While Rosenthal studied in Germany, he sent some of his work back to his parents who exhibited them at art fairs in San Francisco. This led to a commission by a wealthy San Francisco banker, a Mr. Parrott. He wanted a portrait based on Alfred Lord Tennyson’s epic poem, Idylls of the King. Tennyson was the British poet laureate during Queen Victoria’s reign. I remember Lord Tennyson’s distinctive mug from playing the card game “Authors” as a child.
Idylls of the King included a story about the legendary Elaine, who died from her unrequited love of Lancelot. Yes, that Lancelot, whose obsession with Queen Guinevere mucked up King Arthur’s Camelot and the Knights of the Roundtable.
I also ran across an earlier version of this Elaine, which I prefer. Her Daddy had his own castle, and Lancelot showed up to compete in a tournament, fighting against King Arthur’s men while in disguise. He wins but is wounded, and Elaine helps him get back on his feet. She is smitten, but his heart still belongs to Guinevere, so she tricks him with a magic potion or two, and he ends up marrying her and fathering her children. The eldest becomes a more successful knight than even Lancelot. Of course, this version doesn’t end with her floating on a barge down the Thames toward Camelot clutching a farewell letter and a lily.
This is not the only legend, poem, or painting dedicated to Elaine. She is sometimes called the Lady of Shallot.
I digress. Back to Toby Rosenthal’s painting. His benefactor, Mr. Parrott, grew tired of Toby’s delays and demands for more money, so he commissioned another artist to paint what he wanted. Rosenthal sold his finished painting to a Mrs. Johnson, who paid several times the original commissioned price. The painting was later exhibited in San Francisco, and large crowds lined up daily for twelve days to see the dramatic painting of the tragic Elaine. Rosenthal’s proud parents were in daily attendance at the public frenzy surrounding the exhibit. Then the painting was stolen! The crowds lined up to view the empty frame. You can’t make this stuff up.

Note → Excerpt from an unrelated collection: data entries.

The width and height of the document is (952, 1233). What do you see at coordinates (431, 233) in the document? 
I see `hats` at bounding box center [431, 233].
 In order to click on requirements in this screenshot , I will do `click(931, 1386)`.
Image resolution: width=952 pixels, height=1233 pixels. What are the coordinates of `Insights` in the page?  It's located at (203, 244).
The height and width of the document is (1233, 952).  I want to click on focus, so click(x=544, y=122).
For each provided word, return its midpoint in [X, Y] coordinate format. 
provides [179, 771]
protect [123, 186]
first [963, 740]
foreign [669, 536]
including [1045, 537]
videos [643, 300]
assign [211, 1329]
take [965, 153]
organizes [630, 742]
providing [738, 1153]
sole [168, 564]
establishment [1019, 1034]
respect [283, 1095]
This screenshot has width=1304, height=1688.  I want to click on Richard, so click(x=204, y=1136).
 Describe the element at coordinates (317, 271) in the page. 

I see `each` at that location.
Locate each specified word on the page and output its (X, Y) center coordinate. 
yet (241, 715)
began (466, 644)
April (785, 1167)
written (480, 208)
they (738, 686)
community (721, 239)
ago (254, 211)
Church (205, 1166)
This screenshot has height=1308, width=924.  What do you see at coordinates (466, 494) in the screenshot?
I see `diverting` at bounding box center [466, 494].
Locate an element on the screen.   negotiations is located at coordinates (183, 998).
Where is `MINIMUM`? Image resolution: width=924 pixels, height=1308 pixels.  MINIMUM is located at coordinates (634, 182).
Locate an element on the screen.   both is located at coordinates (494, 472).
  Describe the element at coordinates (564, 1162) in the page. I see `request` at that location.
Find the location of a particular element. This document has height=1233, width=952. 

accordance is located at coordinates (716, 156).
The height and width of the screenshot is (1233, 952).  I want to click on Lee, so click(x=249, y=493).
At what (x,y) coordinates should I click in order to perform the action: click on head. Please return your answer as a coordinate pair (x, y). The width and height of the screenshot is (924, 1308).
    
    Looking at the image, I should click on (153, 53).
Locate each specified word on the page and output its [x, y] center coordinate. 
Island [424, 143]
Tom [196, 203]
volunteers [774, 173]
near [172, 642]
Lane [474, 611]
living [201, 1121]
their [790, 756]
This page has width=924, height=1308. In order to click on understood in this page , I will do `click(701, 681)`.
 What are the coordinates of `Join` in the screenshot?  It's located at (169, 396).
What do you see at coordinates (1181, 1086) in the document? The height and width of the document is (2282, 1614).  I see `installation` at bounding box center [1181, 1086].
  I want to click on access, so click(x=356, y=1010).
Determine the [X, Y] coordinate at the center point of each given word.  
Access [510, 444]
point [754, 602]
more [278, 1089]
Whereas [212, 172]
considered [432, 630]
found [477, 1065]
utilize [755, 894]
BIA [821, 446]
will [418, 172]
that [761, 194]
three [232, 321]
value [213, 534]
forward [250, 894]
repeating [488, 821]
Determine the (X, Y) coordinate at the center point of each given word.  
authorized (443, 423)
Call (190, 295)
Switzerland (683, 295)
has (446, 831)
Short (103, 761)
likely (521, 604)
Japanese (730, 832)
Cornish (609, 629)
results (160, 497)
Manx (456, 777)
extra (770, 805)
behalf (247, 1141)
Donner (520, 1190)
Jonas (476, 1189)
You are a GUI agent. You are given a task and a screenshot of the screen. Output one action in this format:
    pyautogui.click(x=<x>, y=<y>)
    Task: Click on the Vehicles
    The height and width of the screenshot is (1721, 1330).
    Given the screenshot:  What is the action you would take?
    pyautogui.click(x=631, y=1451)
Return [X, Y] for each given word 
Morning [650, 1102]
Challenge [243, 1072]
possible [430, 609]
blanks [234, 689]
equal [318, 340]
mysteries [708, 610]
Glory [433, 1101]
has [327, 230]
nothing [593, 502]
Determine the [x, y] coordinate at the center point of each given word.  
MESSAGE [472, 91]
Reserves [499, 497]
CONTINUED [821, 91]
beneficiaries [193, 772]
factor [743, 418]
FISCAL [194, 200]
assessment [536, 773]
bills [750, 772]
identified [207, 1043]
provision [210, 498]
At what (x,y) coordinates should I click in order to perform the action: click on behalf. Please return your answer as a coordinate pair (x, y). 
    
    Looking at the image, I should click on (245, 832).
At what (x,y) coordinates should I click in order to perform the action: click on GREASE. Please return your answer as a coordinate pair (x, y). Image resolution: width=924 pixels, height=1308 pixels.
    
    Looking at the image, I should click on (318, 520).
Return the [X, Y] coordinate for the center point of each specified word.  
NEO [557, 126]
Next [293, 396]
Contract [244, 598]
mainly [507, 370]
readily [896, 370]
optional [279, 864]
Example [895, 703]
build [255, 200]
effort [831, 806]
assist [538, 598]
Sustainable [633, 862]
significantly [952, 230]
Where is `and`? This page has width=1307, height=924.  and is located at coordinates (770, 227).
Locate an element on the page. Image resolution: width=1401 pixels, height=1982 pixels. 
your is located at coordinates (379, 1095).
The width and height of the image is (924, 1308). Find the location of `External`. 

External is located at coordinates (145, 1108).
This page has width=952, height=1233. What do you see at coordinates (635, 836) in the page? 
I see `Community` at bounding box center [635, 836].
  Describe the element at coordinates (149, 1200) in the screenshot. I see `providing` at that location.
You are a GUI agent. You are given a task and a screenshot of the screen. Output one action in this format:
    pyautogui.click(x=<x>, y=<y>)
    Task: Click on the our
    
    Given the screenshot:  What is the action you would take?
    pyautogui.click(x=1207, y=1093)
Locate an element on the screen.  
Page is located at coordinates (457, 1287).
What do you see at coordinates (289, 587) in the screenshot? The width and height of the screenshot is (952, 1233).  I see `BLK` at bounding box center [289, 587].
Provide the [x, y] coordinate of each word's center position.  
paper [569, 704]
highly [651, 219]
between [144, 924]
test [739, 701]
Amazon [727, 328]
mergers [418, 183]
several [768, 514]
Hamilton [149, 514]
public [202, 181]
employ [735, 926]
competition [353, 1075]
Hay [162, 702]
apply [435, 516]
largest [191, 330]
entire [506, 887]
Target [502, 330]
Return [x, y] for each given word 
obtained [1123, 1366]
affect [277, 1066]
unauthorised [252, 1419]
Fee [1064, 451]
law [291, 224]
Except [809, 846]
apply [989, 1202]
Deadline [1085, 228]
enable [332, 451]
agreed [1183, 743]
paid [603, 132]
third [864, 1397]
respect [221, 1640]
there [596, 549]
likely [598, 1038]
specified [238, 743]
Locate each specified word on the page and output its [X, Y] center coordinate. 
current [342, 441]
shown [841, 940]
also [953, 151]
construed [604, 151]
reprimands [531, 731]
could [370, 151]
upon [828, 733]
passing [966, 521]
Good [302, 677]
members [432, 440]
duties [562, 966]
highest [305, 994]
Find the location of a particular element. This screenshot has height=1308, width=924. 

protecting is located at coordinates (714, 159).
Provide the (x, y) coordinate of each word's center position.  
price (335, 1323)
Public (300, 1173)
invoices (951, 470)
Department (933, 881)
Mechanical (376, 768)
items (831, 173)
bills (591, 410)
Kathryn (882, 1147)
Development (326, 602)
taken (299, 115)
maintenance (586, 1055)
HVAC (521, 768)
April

The thief was caught, the painting returned, and over ten thousand people viewed it. The painting won a gold medal at the Philadelphia Centennial Exhibition in 1876. Eventually, it was purchased by Mrs. Maurice Rosenfeld, a Chicagoan, who donated it to the Art Institute in 1917 where I saw it one hundred years later.
If this doesn’t read like a Historical Romance novel, I don’t know what does. No wonder I couldn’t forget the image of Toby Rosenthal’s painting, and I didn’t know half of the story. Perhaps this is the reason I put a nineteenth-century painting in my latest novel in progress.